BRIEF:
Reproduce all lines of the listing below in which the word "Faculteit" occurs.

PROVIDED RECORDS:
• • • • •
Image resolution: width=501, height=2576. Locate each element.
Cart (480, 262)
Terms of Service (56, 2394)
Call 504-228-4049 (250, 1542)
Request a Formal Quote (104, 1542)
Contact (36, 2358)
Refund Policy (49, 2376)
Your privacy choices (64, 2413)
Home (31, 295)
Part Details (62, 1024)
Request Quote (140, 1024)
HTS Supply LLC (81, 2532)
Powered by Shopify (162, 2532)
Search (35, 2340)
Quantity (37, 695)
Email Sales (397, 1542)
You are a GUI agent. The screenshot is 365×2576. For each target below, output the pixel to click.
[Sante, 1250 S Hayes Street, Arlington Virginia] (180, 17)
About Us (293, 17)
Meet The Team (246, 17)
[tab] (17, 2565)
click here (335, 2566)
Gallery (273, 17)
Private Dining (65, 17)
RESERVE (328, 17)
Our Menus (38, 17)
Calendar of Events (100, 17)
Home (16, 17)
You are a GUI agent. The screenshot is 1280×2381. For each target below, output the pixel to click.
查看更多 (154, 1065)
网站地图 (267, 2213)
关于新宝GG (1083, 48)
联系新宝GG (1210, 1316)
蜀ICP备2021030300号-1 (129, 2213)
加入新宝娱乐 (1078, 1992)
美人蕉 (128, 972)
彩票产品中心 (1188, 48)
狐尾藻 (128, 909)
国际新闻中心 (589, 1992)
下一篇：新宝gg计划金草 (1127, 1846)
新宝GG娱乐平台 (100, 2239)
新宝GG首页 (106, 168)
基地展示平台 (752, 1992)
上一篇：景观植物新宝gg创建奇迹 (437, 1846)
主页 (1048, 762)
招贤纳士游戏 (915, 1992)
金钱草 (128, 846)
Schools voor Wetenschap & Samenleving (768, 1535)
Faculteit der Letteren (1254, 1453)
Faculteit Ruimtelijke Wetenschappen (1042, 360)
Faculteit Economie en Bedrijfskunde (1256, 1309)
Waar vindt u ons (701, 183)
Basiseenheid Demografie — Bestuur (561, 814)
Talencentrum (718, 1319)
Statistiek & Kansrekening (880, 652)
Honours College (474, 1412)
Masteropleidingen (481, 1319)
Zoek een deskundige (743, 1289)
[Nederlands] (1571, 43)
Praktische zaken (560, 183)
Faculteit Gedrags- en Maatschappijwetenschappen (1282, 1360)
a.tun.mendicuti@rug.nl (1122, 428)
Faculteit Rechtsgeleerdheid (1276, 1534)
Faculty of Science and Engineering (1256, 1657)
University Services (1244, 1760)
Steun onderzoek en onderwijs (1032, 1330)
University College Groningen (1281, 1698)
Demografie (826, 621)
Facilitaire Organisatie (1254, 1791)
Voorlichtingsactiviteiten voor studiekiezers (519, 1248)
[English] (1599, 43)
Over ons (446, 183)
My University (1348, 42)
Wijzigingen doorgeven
• • • • •
ANSWER SPACE:
Faculteit der Letteren (1254, 1453)
Faculteit Ruimtelijke Wetenschappen (1042, 360)
Faculteit Economie en Bedrijfskunde (1256, 1309)
Faculteit Gedrags- en Maatschappijwetenschappen (1282, 1360)
Faculteit Rechtsgeleerdheid (1276, 1534)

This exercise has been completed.